The deal highlights the fiercely competitive market for providing search technology to business customers. Jeeves Solutions, launched in early 2002, was simply unable to establish a solid footprint, analysts say. "They didn't have a truly competitive product," says Jupiter Research analyst Matthew Berk, calling the unit's technology inferior to natural-language competitors iPhrase and InQuira. Berk says Ask Jeeves will be better off focusing on its Web-search technology, which it delivers through two properties--Teoma.com and Ask.com. "That's the dog, and the tail was the enterprise group."
Meta Group analyst Tim Hickernell agreed in a research note on the transaction, calling Ask Jeeves the "real winner" in the deal. Hickernell wrote that Ask Jeeves immediately becomes a more attractive acquisition target for companies such as AOL Time Warner, Microsoft, and Yahoo, which may want to compete with the two giants of Web search, Google and Overture Services.

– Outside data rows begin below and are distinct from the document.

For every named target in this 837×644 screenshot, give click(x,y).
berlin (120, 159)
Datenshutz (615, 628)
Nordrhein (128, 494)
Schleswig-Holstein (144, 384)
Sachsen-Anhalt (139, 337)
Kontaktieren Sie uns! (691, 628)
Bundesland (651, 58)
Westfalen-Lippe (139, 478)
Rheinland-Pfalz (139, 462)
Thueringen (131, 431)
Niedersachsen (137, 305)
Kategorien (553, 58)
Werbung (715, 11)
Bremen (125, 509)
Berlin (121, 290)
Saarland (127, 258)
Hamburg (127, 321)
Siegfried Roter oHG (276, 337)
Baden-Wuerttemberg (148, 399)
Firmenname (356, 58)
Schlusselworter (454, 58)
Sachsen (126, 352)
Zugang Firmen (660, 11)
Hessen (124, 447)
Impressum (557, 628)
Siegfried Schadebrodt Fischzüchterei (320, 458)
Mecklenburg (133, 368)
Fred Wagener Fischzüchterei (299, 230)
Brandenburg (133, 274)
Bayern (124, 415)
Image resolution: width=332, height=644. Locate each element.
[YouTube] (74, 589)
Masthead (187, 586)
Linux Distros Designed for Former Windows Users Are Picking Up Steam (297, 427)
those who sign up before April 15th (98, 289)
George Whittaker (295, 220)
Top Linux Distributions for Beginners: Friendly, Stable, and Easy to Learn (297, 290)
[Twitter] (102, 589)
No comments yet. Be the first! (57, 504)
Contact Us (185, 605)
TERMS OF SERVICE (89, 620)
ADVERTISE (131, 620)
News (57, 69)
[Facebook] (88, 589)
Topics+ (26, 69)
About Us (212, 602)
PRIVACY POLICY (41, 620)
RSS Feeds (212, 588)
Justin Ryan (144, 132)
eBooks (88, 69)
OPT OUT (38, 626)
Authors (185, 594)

But Ben Kaplan, VP of marketing for Kanisa, argues that the Jeeves Solutions technology was a great deal at the agreed-upon price and that adding an enterprise-grade search application to its suite of tools for resolving customer-support problems will help Kanisa broaden its market share. The company, which is best known for software that taps a company's knowledge-management infrastructure in support of customer service, boasts customers such as Apple Computer, Ford, Microsoft, and Nike. It intends to sell the Jeeves Solutions technology as a component of an offering for customer-facing support sites, Kaplan says.
Privately held Kanisa, founded in 1997 and a recipient of $50 million in venture funding, plans to retain nearly all of the more than 25 employees who were working in the Jeeves Solutions unit.